Stored records

_____

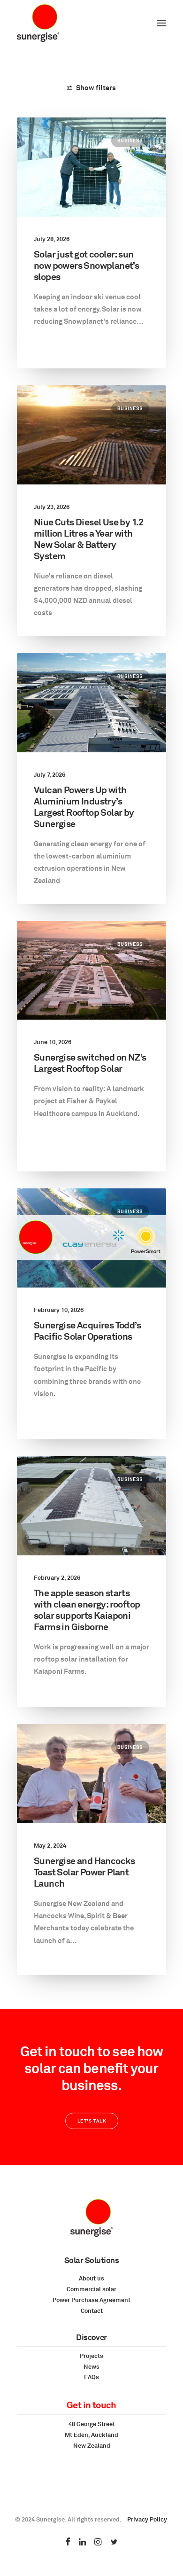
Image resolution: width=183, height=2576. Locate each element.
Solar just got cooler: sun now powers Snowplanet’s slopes (86, 265)
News (91, 2366)
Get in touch (91, 2405)
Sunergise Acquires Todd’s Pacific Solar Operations (87, 1330)
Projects (91, 2355)
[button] (161, 23)
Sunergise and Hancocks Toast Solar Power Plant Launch (84, 1872)
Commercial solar (91, 2289)
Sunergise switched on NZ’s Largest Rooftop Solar (90, 1062)
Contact (92, 2310)
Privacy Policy (147, 2519)
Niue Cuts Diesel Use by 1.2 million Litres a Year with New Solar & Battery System (89, 539)
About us (91, 2278)
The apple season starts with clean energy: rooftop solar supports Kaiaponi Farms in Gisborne (87, 1609)
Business (130, 140)
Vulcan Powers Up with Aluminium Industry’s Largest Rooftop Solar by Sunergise (84, 806)
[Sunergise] (38, 23)
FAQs (91, 2377)
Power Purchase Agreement (91, 2299)
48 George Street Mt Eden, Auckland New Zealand (91, 2434)
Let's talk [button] (91, 2121)
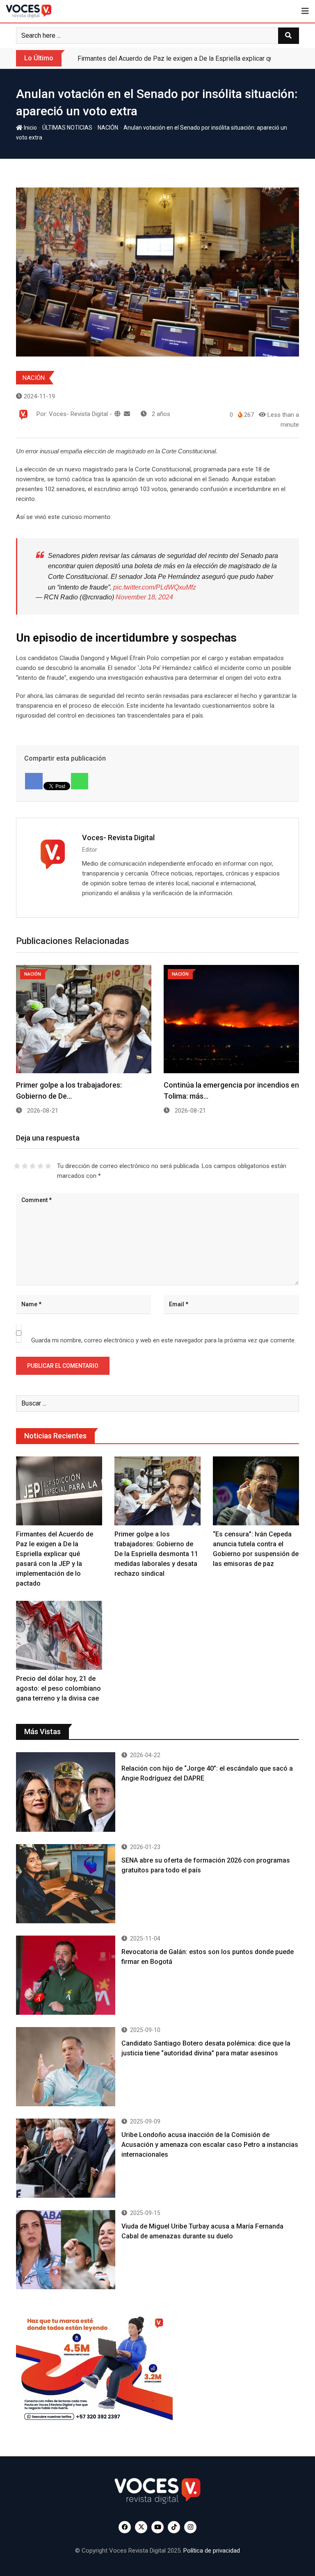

_____

Work instruction -
Starting at the line that contains "Power Purchase Agreement (91, 2299)", reproduce every line through the last one in the records exactly, and omit all pictures.

Task result -
Power Purchase Agreement (91, 2299)
48 George Street Mt Eden, Auckland New Zealand (91, 2434)
Let's talk [button] (91, 2121)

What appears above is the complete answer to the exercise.